Seeking the secrets of spider silk

A few years ago I wrote a column to which, much to my delight, I was able to assign the rather B-movie-ish title “Spider-Goat Clones of Montreal.”

The column described how a Montreal company called Nexia Technologies had cloned goats that had been genetically engineered to produce spider-silk proteins in their milk. Nexia retrieved the proteins and used it to make a synthetic form of spider silk called BioSteel. Their hope was to produce bulk spider-silk fibers for use in all kinds of applications, from body armor to medical sutures.

They’re still struggling with the project–among other things, the company has recently undergone restructuring, which isn’t doing their research efforts any good.

But other researchers are still on the spider-silk case, because the potential uses are enormous. Drag-line spider-silk–the silk spiders dangle on specifically to scare the living daylights out of you when you happen to walk into them–is six times stronger than steel fiber of equal diameter. Just as importantly, it’s immensely stretchy. It could be used for extremely thin sutures for eye or nerve surgery, or to make artificial ligaments and tendons, body armor, ropes, fishing nets–even airbags that are less punishing to the people they’re protecting.

Nexia was able to create a spider-silk-protein-producing goat because a team of researchers at the University of Wyoming successfully discovered and mapped the genes responsible for spider silk in 1989. Those researchers, led by Randy Lewis, a professor of molecular biology, are undoubtedly the world’s leading authorities on spider-silk genes. Since 1989, they’ve cloned and sequenced the genes from 26 different species of spiders.

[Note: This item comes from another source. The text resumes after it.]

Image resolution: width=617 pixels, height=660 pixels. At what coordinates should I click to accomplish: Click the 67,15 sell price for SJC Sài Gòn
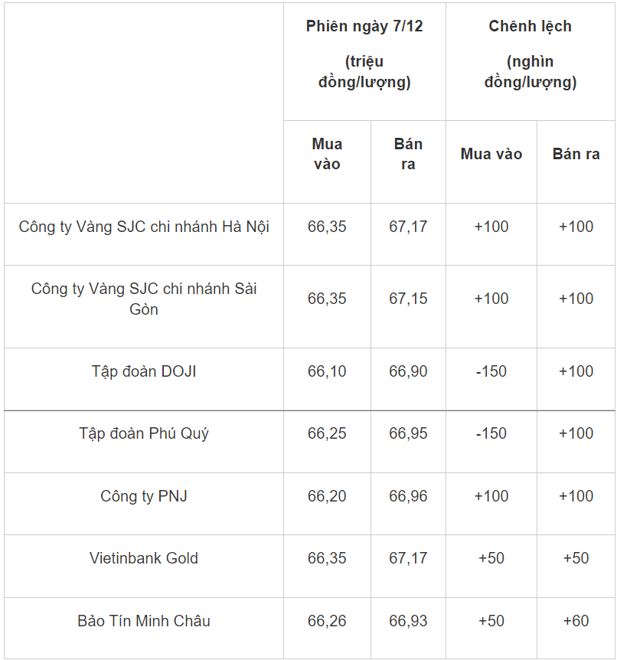point(408,299)
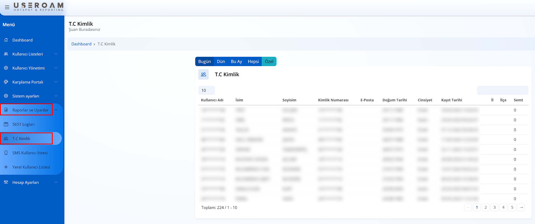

The team inserts small segments of spider DNA they hoped contain the silk-producing genes into bacteria, then waits to see if the bacterial colonies produce silk proteins. Unfortunately, while bacteria produce enough silk proteins for research purposes, they don’t produce enough for commercial purposes. Hence the Nexia spider-goat clones.

Even the goat-milk method is less than ideal, though. Suppose you wanted to use Nexia’s special goat milk to produce a 2.25-kilogram bullet-proof vest (spider silk is tougher than Kevlar but weighs only a third as much). You’d better get milking: you need around 2,280 litres of milk to recover enough silk. That’s the daily production of 200 goats.

The University of Wyoming team, not surprisingly, is looking for other means of producing spider silk. They’re considering introducing the silk gene into alfalfa, for example. Other researchers have looked at introducing the silk genes into tobacco plants, an attractive idea because it could allow tobacco farmers to stay in business without contributing to a public health nuisance.

In November an Israeli-German scientific team announced it had succeeded in producing spider-silk fiber in cultures of insect cells. They placed spider-silk genes in an insect-infecting virus, then used the virus to infect cultures of cells from a type of caterpillar called the fall armyworm.

(And if you’re wondering, “Why can’t you just farm spiders?”, there’s a very simple answer: spiders are cannibalistic. If you put two spiders into an enclosure, before long you only have one fat spider–and there goes your silk production.)

Dr. Lewis and his team are interested in more than just producing everyday spider silk. They want to not only duplicate nature’s work, but improve on it. They’ve been able to produced synthetic genes that result in spider silk that’s even stronger and more flexible than that produced by real spiders. Eventually, spider silk manufacturers may be able to dial up silk with precisely the tensile strength and elasticity required by customers.

Although, even there, the researchers may be duplicating nature. As Thomas Scheibel of the Department of Chemistry of the Technische Universität in Munich points out, there are more than 34,000 known species of spider, and each creates its own different kinds of silk with different mechanical properties for different purposes.

And despite all these promising developments, researchers have yet to figure out the best way to spin spider silk. That’s because they don’t really know how spiders do it: somehow, with their spinnerets, they apply physical force to a liquid protein and turn it into silk. Natural spider silk is only 2.5 to 4 micrometres in diameter; the ones scientists have managed to spin are anywhere from 10 to 60 micrometres in diameter.

Nature, it seems, still has a leg up–or, in this case, eight legs–on us.